Abu Dhabi: The UAE has expressed its gratitude to the United States Senate voting for a $23 billion (Dh84.59 billion) arms sale to UAE that includes up to 50 F-35 fighter jets, as many as 18 Reaper drones and other precision weapons, saying that the decision will enable the UAE to take on more of the burden for collective security as it charts a new path for the Middle East.
“The UAE deeply appreciates the consideration of all Senators in today’s vote. Continued US support enable the UAE to take on more of the burden for our collective security — ours, yours and our partners,” said Yousef Al Otaiba, the UAE Ambassador to the US.
The US Senate on Wednesday rejected efforts to block the sale of munitions worth $23 billion to the UAE, overcoming concerns about sending more weapons to Gulf Arab nations. The pair of votes, forced by a bipartisan group of senators, highlighted growing unease in US Congress over the issue. However, in a tactical victory for US President Donald Trump, the majority voted against a blockade, endorsing his last-minute push to send armed drones and stealth fighter jets to the UAE.
‘More tolerant and future-oriented’
Al Otaiba added: “It improves US-UAE interoperability and allows us to be more effective together. It makes us all safer, be more tolerant and future-oriented. The UAE is charting a new positive path for the Middle East. We are committed to regional de-escalation and dialogue.”
Al Otaiba stressed that the UAE “looks forward to deepening our 49-year relationship with the US as we work together on pressing challenges like global health, climate, the proliferation of nuclear weapons and regional conflicts”.
Senator Roy Blunt, Republican from Missouri, said the move “would continue the 20 years of growth in our relationship, working side by side against common concerns and common enemies”.
Senator Blunt added: “The UAE has consistently been willing to stand with us in at least six long-term deployments. They come, they stay, they are side by side with us in the field.”
The Trump administration formally notified the Congress last month of the intended $23 billion arms sale to UAE. That push, championed by Jared Kushner, adviser to the US president, came as he and the other officials in the Trump administration completed the Abraham Accords — a joint agreement in which the UAE became the third Arab nation to recognise Israel.

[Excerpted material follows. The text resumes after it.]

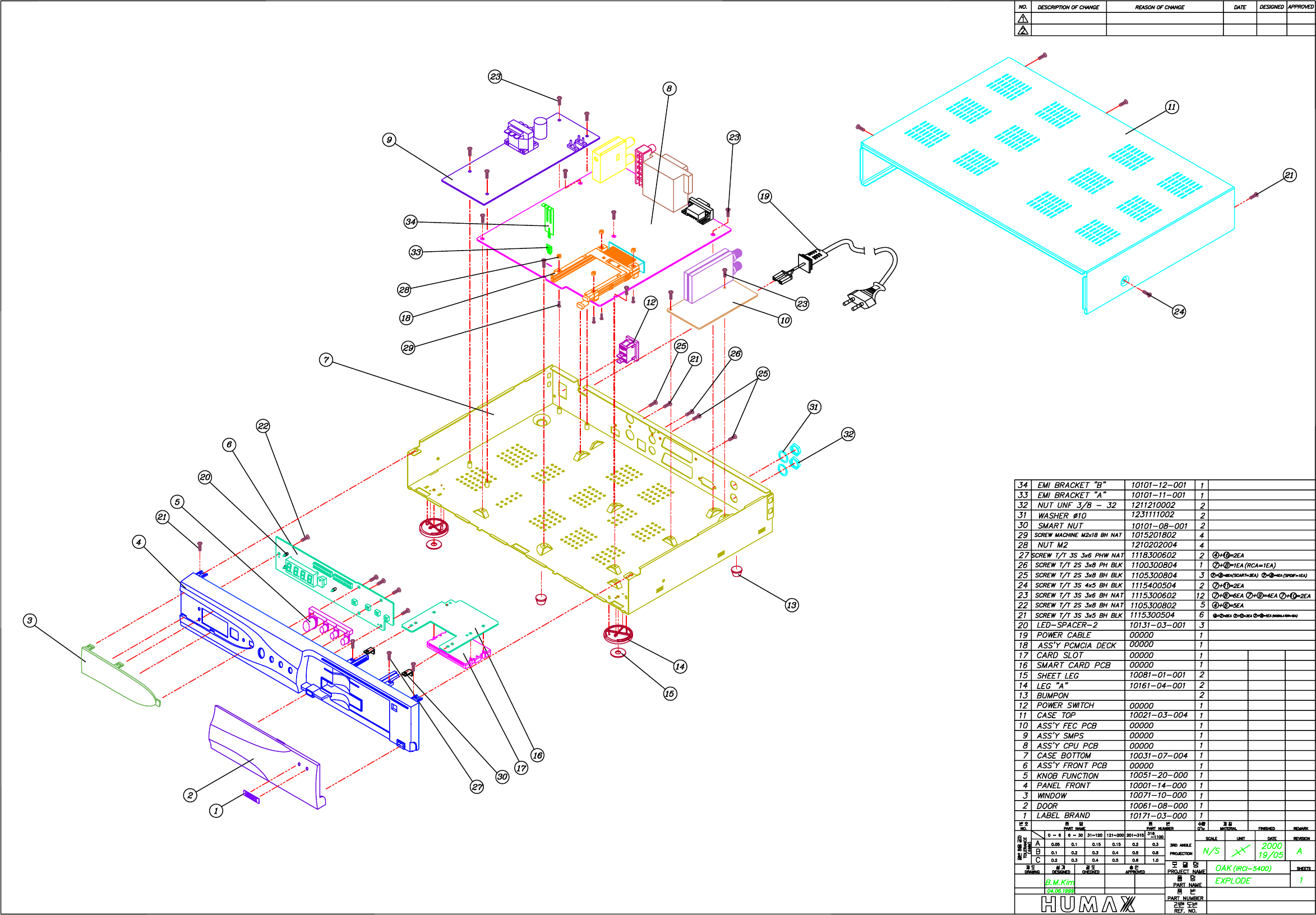Click the OAK (IRCI-5400) project name

pyautogui.click(x=1243, y=868)
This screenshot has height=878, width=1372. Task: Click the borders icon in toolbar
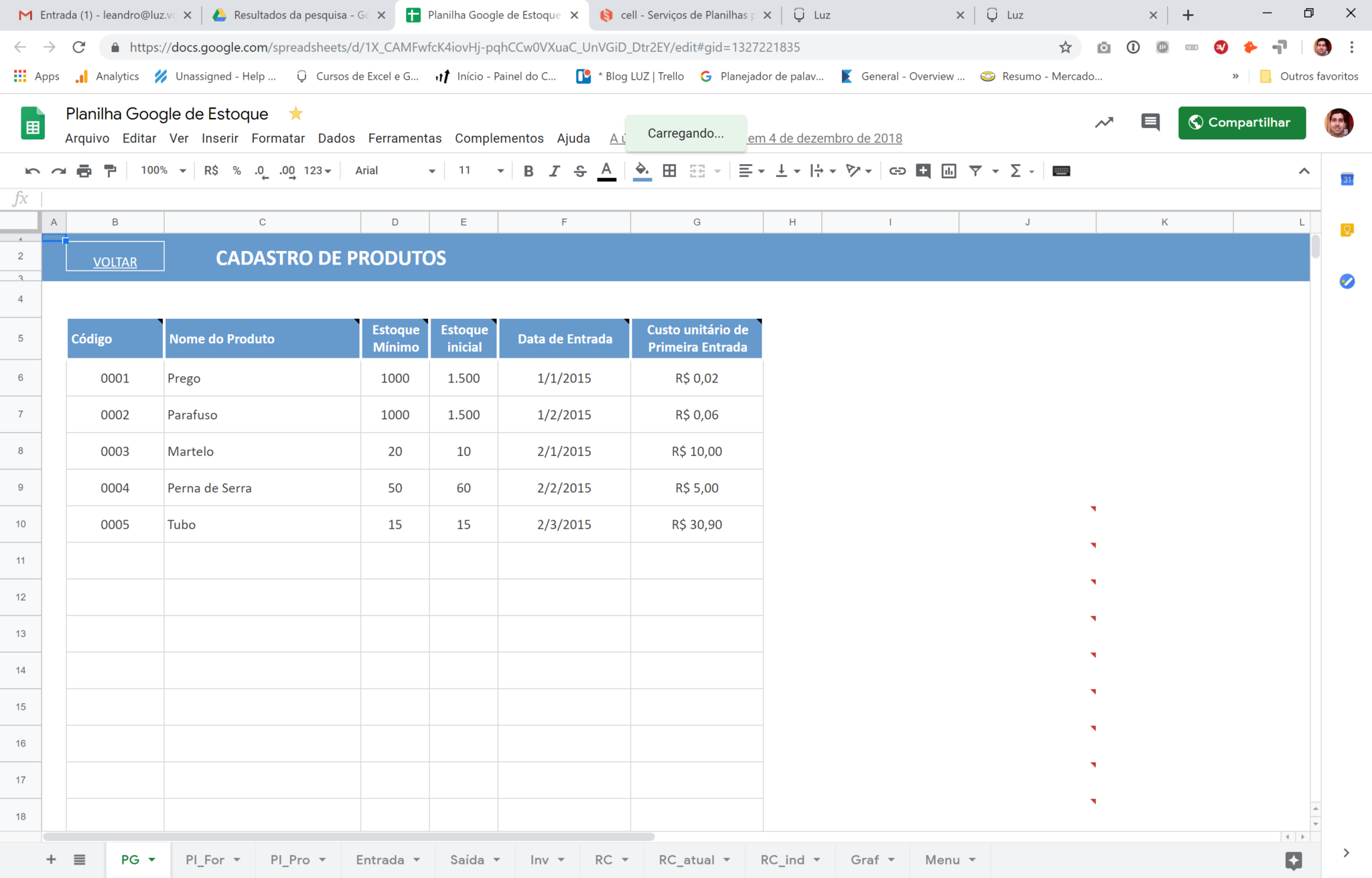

Broader diplomatic initiative
A vote to block the sale of F-35 jets to UAE failed in a 49-47 verdict. A separate vote to block the sale of the drones fell through in a 50-46 result, with Senators Mark Kelly and Kyrsten Sinema from Arizona, both Democrats, voting in favour of the drone package. Kelly, though, had opposed the F-35 sale to UAE.
Trump administration officials have insisted that the arms sale — particularly the transfer of the coveted F-35 fighter jets — is an acknowledgement of the broader diplomatic initiatives between the two nations. In keeping with that, Kushner briefed Senate Republicans on Tuesday on his work with the UAE, according to a person familiar with the discussions.
Emirati diplomats, led by Ambassador Al Otaiba, lobbied senators in the days leading up to the vote, running a rapid-response Twitter feed as lawmakers debated the provisions of the deal and argued that the sale “is critical to protecting our shared interests against common adversaries”.
“The UAE has purchased & operated some of the most advanced US defense systems including F-16s, Patriot & THAAD. @usairforce F-35 squadrons are based in the UAE,” embassy officials wrote. “The UAE has never compromised or shared this technology with an adversary or without US knowledge & approval.”